Copy out everything from the start of the records down to and including the line that contains "pos(434,334)". Leave the pictures out.

* START Working data *

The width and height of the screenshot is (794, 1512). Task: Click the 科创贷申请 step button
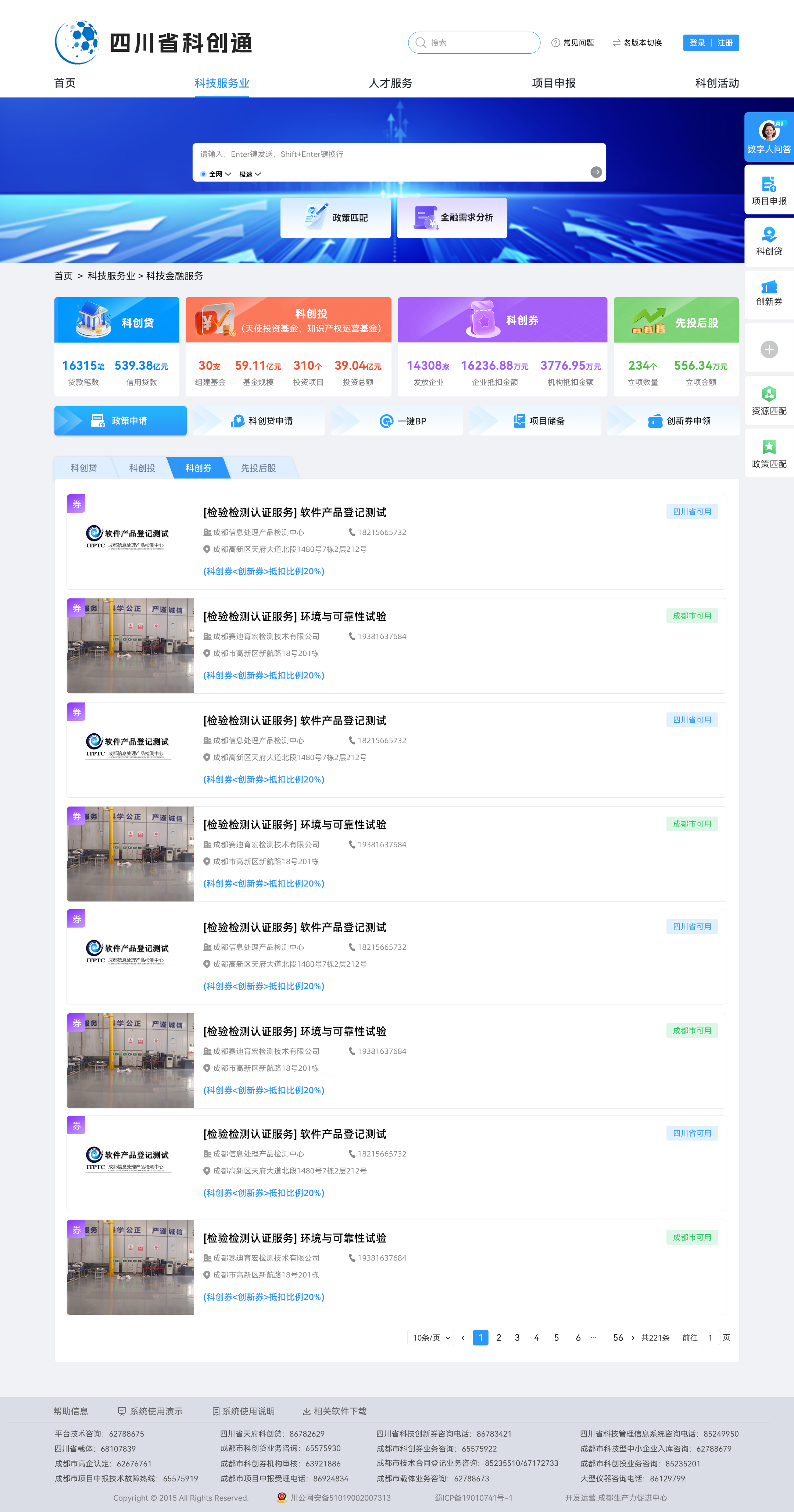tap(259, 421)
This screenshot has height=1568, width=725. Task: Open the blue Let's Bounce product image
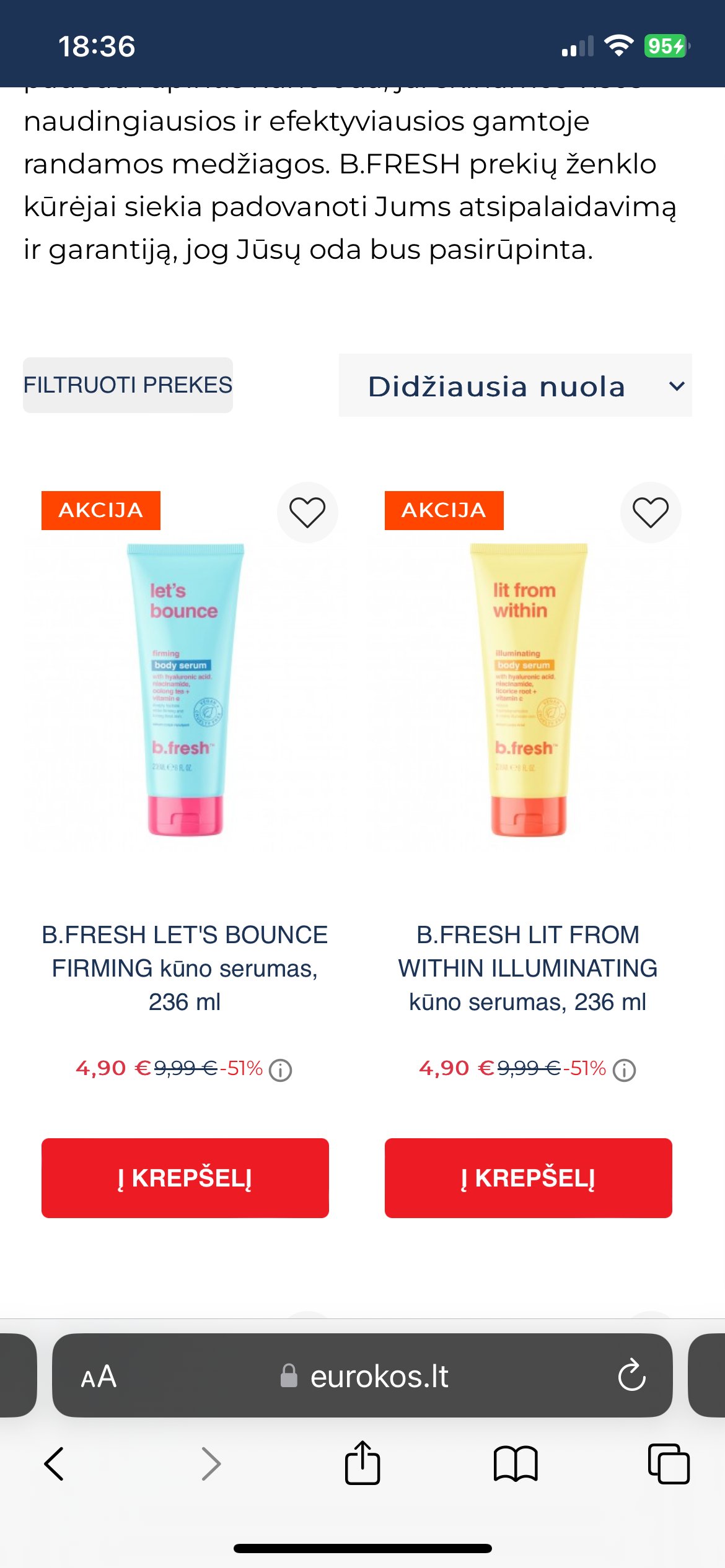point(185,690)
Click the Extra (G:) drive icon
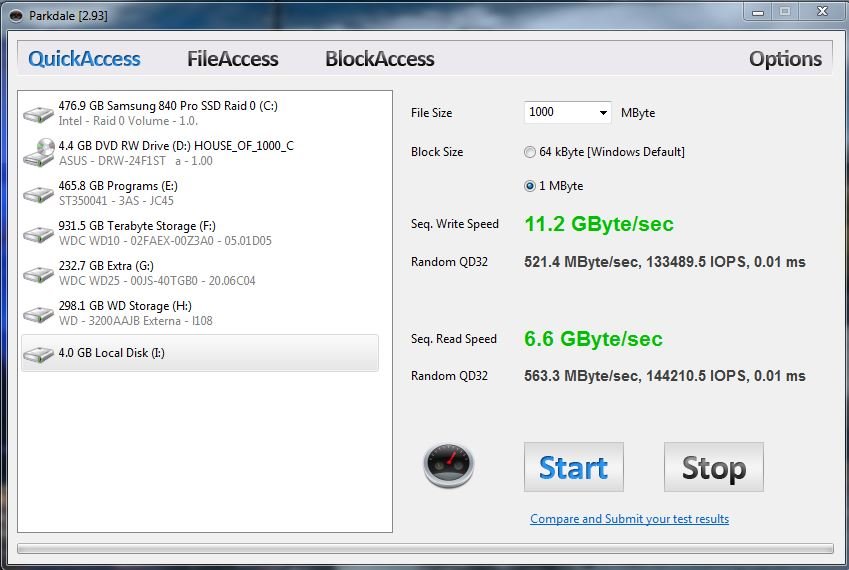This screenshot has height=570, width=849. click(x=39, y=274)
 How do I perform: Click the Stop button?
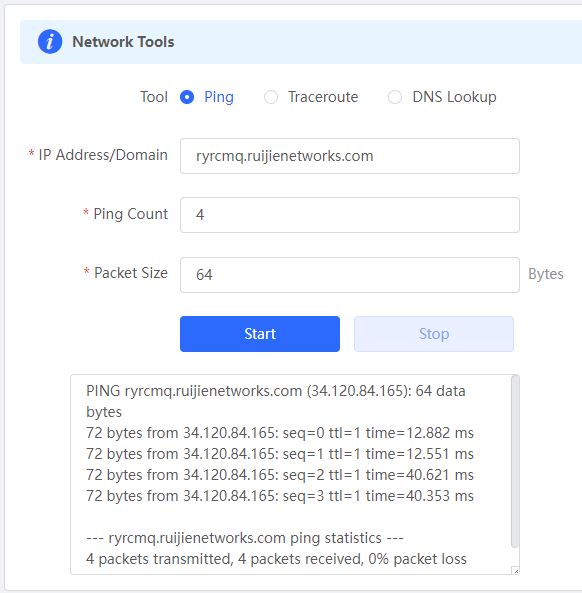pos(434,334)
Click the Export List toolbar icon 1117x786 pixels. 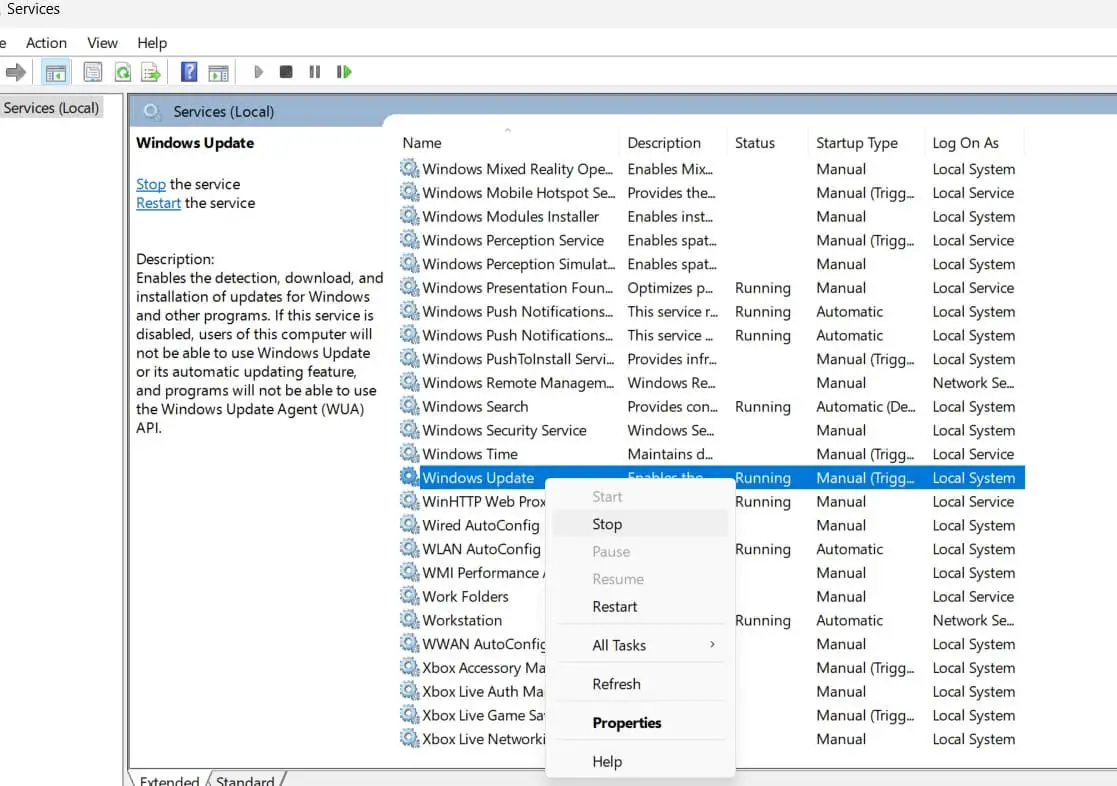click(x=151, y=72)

* END Working data *

▶ _Written solution_:
The width and height of the screenshot is (794, 1512). Task: Click the 科创贷申请 step button
tap(259, 421)
This screenshot has height=1568, width=725. Task: Open the blue Let's Bounce product image
point(185,690)
Click the Extra (G:) drive icon
This screenshot has height=570, width=849. click(x=39, y=274)
 How do I perform: Click the Stop button?
pos(434,334)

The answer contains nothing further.